Security Updates

>Service Pack: 8.3.100  |  December 2021

>Service Pack: 8.3.002  |  December 2021

>Release: 8.3  |  November 2021

For the latest information regarding any older or newly-discovered issues, see:

https://cpl.thalesgroup.com/software-monetization/security-updates

Reporting a Security Vulnerability

If you think you have found a security vulnerability, please report it to Thales using the links in:

https://cpl.thalesgroup.com/software-monetization/security-updates

Service Pack: 8.3.100  |  December 2021

The Sentinel LDK 8.3.100 service pack upgrades the Apache Log4j module to version 2.17.0. This resolves several security vulnerabilities which are not applicable to any Sentinel LDK component.

Service Pack: 8.3.002  |  December 2021

The vulnerability listed below affects Sentinel LDK components. This vulnerability is resolved in Sentinel LDK Service Pack 8.3.002 and later.
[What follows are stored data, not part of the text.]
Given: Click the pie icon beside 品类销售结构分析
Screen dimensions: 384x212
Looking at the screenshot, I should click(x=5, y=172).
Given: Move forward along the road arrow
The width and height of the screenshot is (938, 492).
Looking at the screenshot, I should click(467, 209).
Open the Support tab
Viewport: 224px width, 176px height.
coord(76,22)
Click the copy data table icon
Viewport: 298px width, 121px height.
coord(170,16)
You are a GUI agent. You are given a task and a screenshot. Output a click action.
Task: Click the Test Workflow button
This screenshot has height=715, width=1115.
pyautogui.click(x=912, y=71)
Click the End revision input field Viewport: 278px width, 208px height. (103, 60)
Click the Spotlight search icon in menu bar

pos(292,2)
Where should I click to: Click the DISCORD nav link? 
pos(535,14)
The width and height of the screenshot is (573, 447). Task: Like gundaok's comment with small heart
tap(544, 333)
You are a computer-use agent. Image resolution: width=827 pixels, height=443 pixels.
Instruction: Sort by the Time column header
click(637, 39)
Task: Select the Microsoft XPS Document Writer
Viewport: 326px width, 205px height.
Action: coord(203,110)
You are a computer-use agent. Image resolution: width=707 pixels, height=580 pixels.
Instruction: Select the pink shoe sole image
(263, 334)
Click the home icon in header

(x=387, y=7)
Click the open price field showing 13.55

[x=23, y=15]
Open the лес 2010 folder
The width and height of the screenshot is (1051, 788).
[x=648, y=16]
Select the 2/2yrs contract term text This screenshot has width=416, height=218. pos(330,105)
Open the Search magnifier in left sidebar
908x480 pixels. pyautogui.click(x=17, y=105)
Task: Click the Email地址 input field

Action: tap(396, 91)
>CVE-2021-44228 is a remote code execution vulnerability in Apache Log4j 2.12.0. This vulnerability is remotely exploitable without authentication. It can be exploited over a network without the use of a username and password. For more information, see https://nvd.nist.gov/vuln/detail/CVE-2021-44228.

The Apache Log4j module is used by Sentinel LDK in the Sentinel LDK Activation sample for Java. (As a client-side application, the Activation sample for Java is not affected by this vulnerability.) The Sentinel LDK 8.3.002 service pack upgrades the Apache Log4j module to version 2.15.0, which resolves the vulnerability.

Release: 8.3  |  November 2021

There are no known security issues at the time of this release, and this release does not resolve any known security issues relating to Sentinel products.